Exercise instructions:
Continue the biographical article on Gustavo Aubanel Vallejo, beginning immediately after its final sentence.

======== Document excerpt

4th Governor of Baja California
- Interim
- In office October 31, 1964 – October 31, 1965
- Preceded by: Eligio Esquivel Méndez
- Succeeded by: Raúl Sánchez Díaz Martell

Senator to the Congress of the Union
- In office September 1, 1970 – August 31, 1976
- Preceded by: Hermenegildo Cuenca Díaz
- Succeeded by: Roberto de la Madrid Romandía

Deputy to the Congress of the Union for the 2nd District of Baja California
- In office September 1, 1967 – August 31, 1970
- Preceded by: Salvador Rosas Magallón
- Succeeded by: Marco Antonio Bolaños Cacho
- In office September 1, 1961 – August 31, 1964
- Preceded by: Germán Brambila Gómez
- Succeeded by: Salvador Rosas Magallón

Municipal President of Tijuana
- In office March 1, 1953 – October 31, 1956
- Preceded by: Position created
- Succeeded by: Manuel Quiros Labastida

Personal details
- Born: July 23, 1901 Guadalajara, Mexico
- Died: September 12, 1987 (aged 86) Mexicali, Mexico
- Party: Institutional Revolutionary Party
- Occupation: Politician, physician

= Gustavo Aubanel Vallejo =

Mexican physician and politician

Gustavo Aubanel Vallejo (July 23, 1901 – December 9, 1987) was a Mexican physician and politician who served as the first municipal president of Tijuana and third governor of Baja California from 1964 to 1965, after the death of Eligio Esquivel Méndez.

================
======== Dataset extract

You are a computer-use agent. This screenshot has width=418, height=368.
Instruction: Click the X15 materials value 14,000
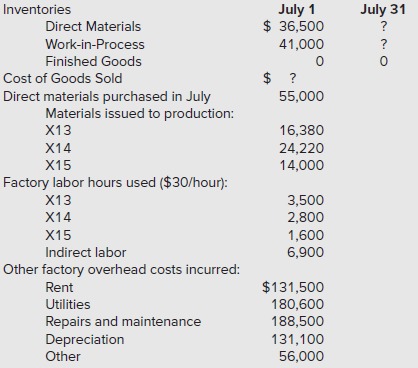pyautogui.click(x=301, y=165)
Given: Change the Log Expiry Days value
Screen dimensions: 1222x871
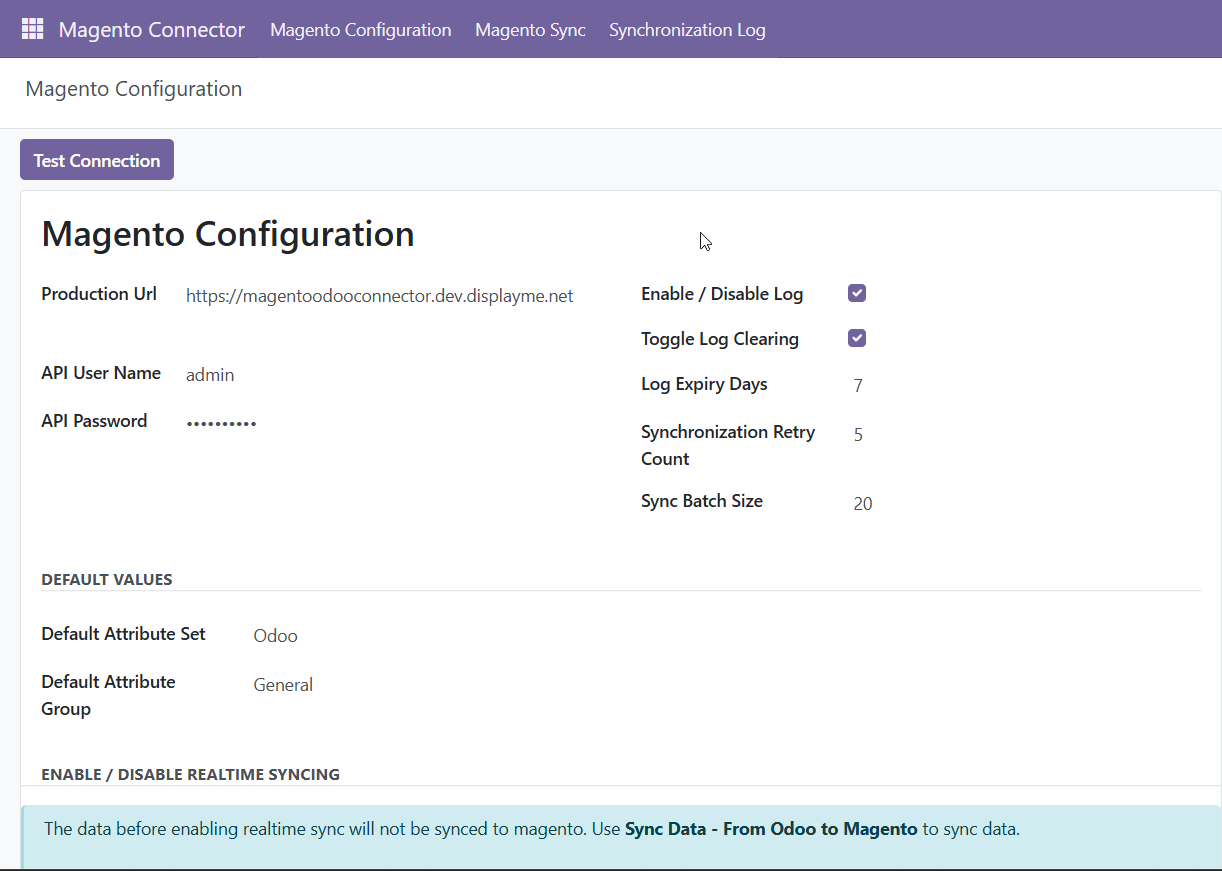Looking at the screenshot, I should click(857, 384).
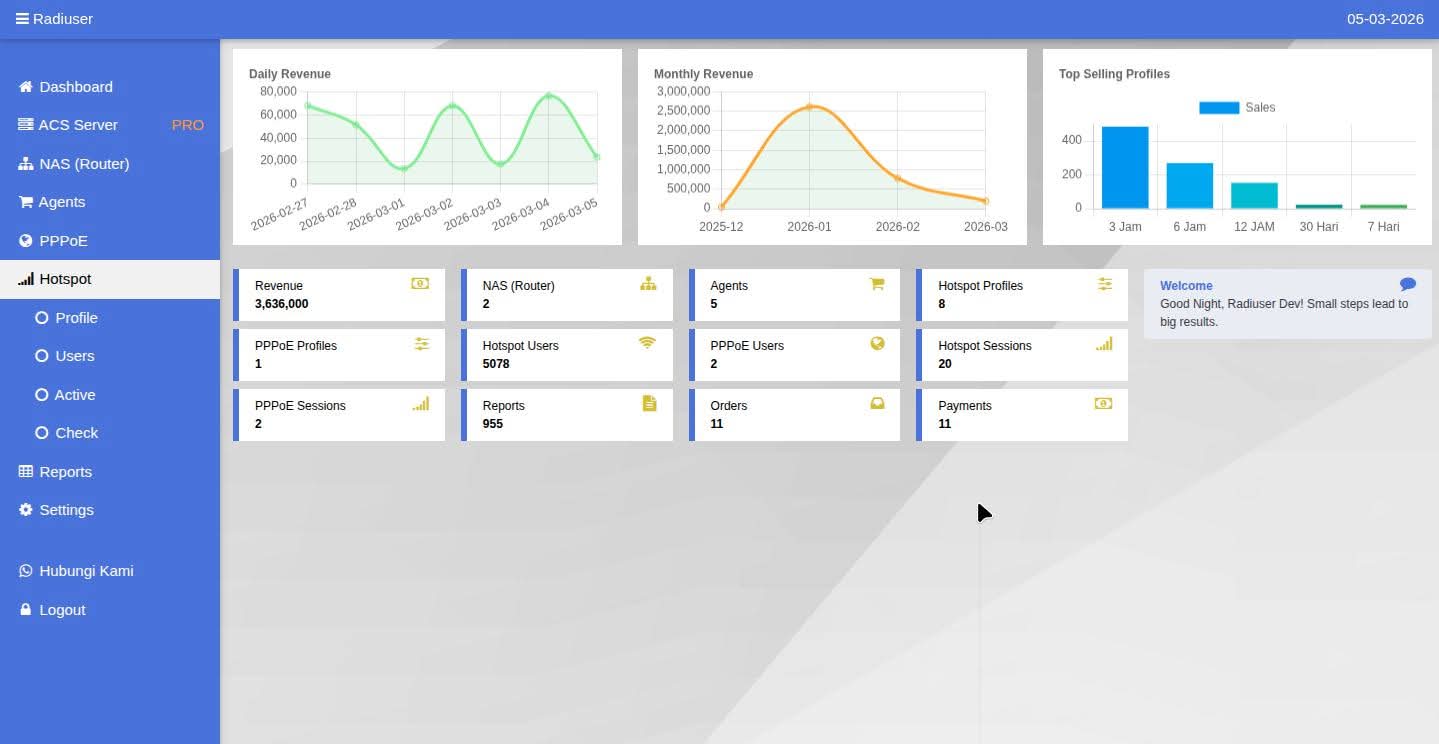Screen dimensions: 1439x744
Task: Open the ACS Server PRO menu item
Action: pos(78,124)
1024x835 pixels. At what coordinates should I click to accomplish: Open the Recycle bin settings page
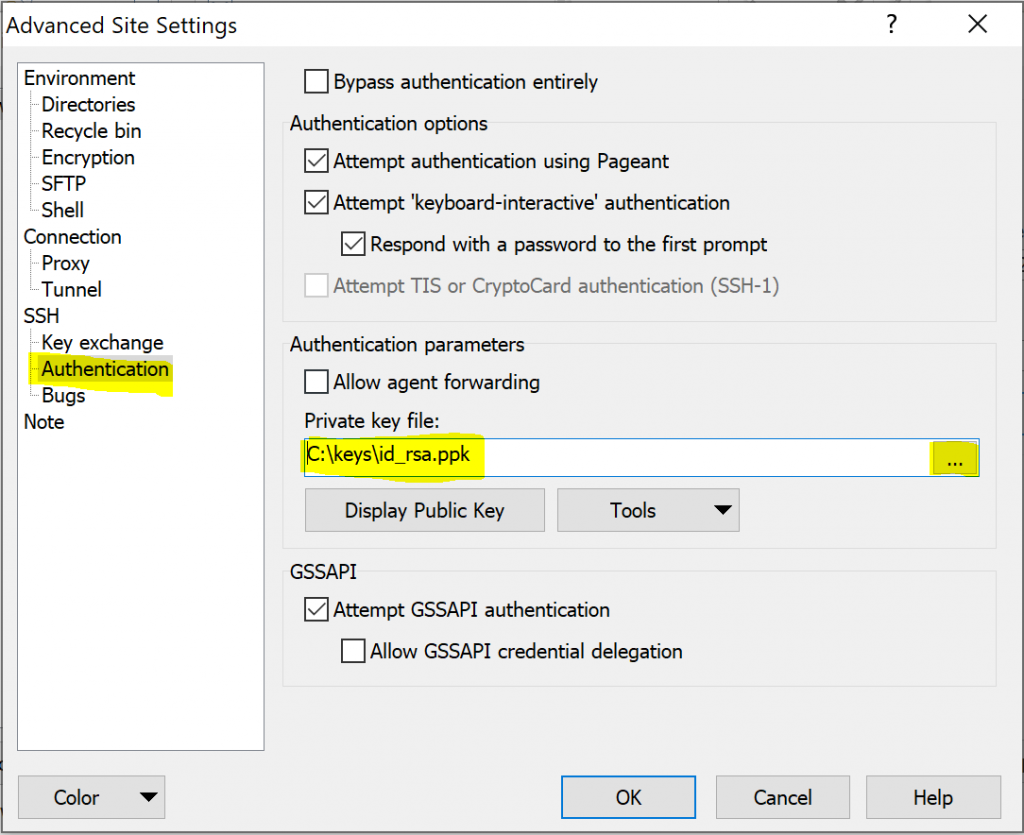coord(91,131)
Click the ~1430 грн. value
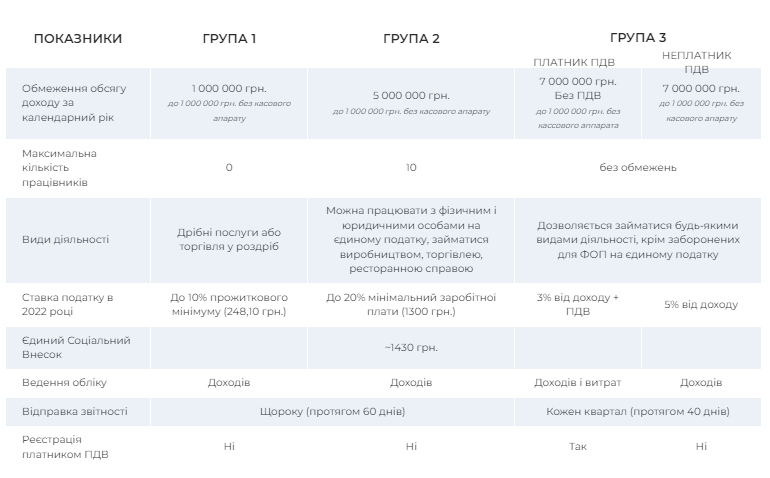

================

Result below:
== Biography ==
Gustavo Aubanel was born on July 23, 1901, in Guadalajara, Jalisco. His parents were José Aubanel and Mercedes Vallejo. After completing his studies in that city, he graduated in 1927 as a surgeon and midwife at the Faculty of Medicine of the University of Guadalajara. He practiced for a time in that region and then moved to Acaponeta, Nayarit and Mexico City.

At the behest of General Agustín Olachea, then governor and military commander of the Northern Territory of Baja California, he moved to Tijuana in 1931. The invitation was to work in the field of medicine, due to the notable lack of public medical services in the border city and for that reason he was appointed director of the Civil and Military Hospital of Tijuana, a position he held for several years. In 1932 and 1943 he was a founding member of the Tijuana Medical Association and in 1950 of the College of Medical Surgeons of Tijuana.

Former Senator Guilebaldo Silva Cota recalled those difficult times when they were concerned about the lack of political rights, because they could not have their laws and choose their rulers. At that time he said that he presented his thesis as a law student which focused on the need to make Baja California a state, which served as support to Dr. Aubanel Vallejo to push the project and finally become a reality.

== Political career ==
In the field of regional politics, Aubanel Vallejo was an important element of the Institutional Revolutionary Party.

During the 1940s and early 1950s, he was one of the Baja Californians who fought to turn the Northern Territory into State 29 of the federation, which happened in 1952. At that time he chaired the Committee for the State of Baja California.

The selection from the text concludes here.